Bees are common in the deserts of the Southwest, where wild plants need them and wildlife needs the plants they pollinate. Harm done to bees is just one reason why range poisons are so dangerous to wildlife and habitats.
NOTE: Post originally appeared on SAExpressNews.com on January 6, 2016
A major pesticide harms honeybees when used on cotton and citrus but not on other big crops like corn, berries and tobacco, the Environmental Protection Agency found.
It’s the first scientific risk assessment of the much-debated class of pesticides called neonicotinoids and how they affect bees on a chronic long-term basis. The EPA found in some cases the chemical didn’t harm bees or their hives but in other cases it posed a significant risk. It mostly depended on the crop, a nuanced answer that neither clears the way for an outright ban nor is a blanket go-ahead for continued use. Both the pesticide maker and anti-pesticide advocates were unhappy with report.
The issue is important because honeybees are in trouble and they do more than make honey. They are crucial to our food supply: About one-third of the human diet comes from insect-pollinated plants, and the honeybee is responsible for 80 percent of that pollination.
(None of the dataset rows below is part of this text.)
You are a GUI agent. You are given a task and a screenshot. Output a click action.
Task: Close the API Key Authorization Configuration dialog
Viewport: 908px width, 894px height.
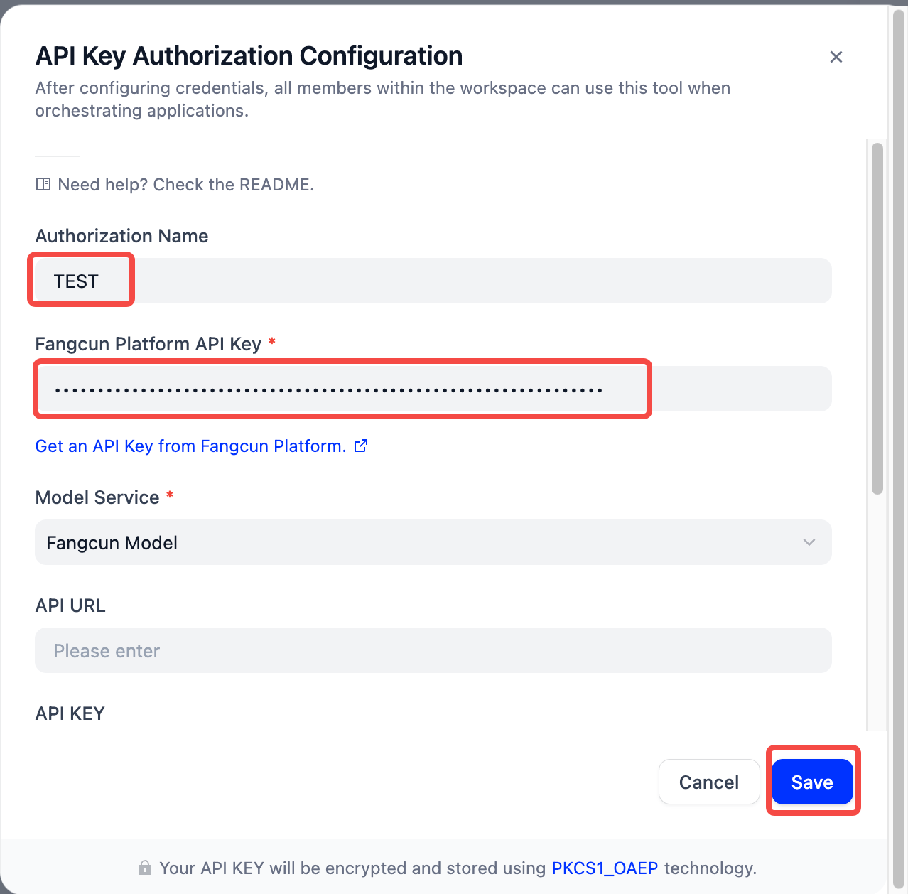click(x=836, y=57)
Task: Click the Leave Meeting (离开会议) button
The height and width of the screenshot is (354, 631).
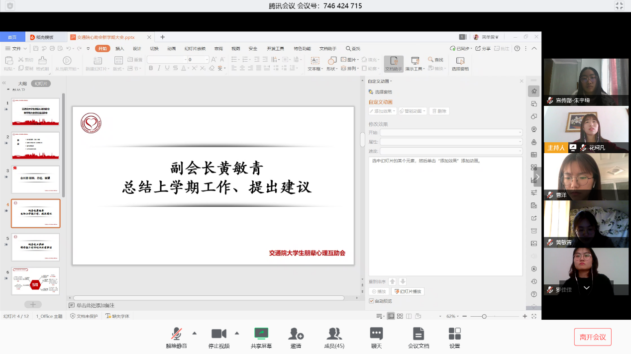Action: (592, 337)
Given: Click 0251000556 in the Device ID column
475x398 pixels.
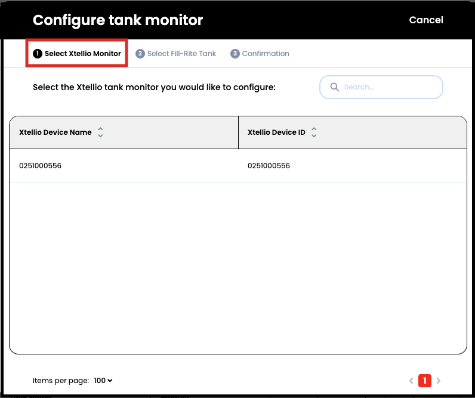Looking at the screenshot, I should point(269,166).
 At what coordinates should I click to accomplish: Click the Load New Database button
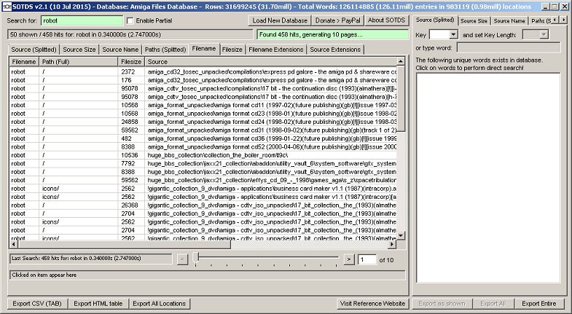point(280,20)
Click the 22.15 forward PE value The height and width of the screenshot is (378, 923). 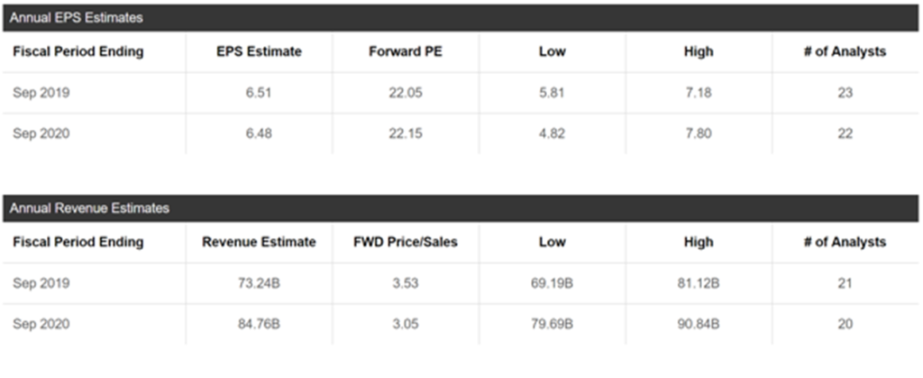point(405,134)
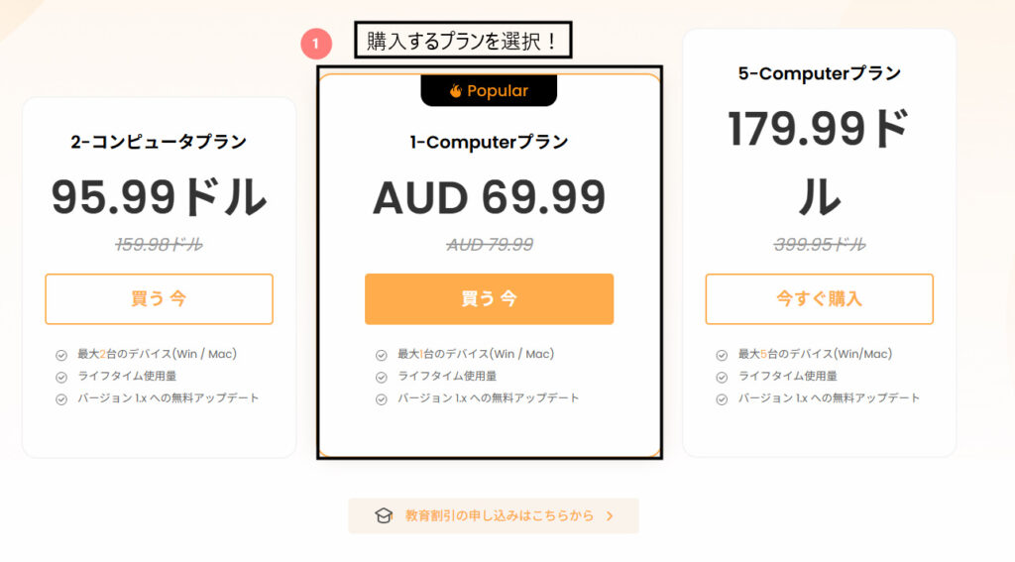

Some advocacy groups target neonicotinoids — the chemical works on insects’ central nervous systems and are often called “neonics” — and call for bans on the chemicals. Recent scientific studies have pointed to problems and pesticide makers dispute those studies and this one from the EPA. Europe banned the pesticide class, and then lifted the ban.
Don’t expect any future action on this pesticide to solve the dwindling bee problem because it’s not just this pesticide alone, but a complicated puzzle that includes lack of food for bees, parasites, disease and the way different pesticides and fungicides interact, said bee expert May Berenbaum at the University of Illinois.
“Anything to reduce stress on bees is helpful,” said University of Maryland entomologist Dennis vanEngelsdorp. “I am not convinced that neonics are a major driver of colony loss.”
Before it acts on a pesticide, EPA wanted more specific and targeted research. The risk report released Wednesday is the first of four on this class of chemicals. The study was done by the EPA and California’s environmental agency, with a similar one done by Canada.
EPA analysis of detailed tests found a clear level of concentration of the pesticide imidacloprid, the most common neonicotinoid, in which things start to go awry. If nectar brought back to the hive from worker bees had more than 25 parts per billion of the chemical, “there’s a significant effect,” namely fewer bees, less honey and “a less robust hive,” said Jim Jones, EPA’s assistant administrator for chemical safety and pollution prevention.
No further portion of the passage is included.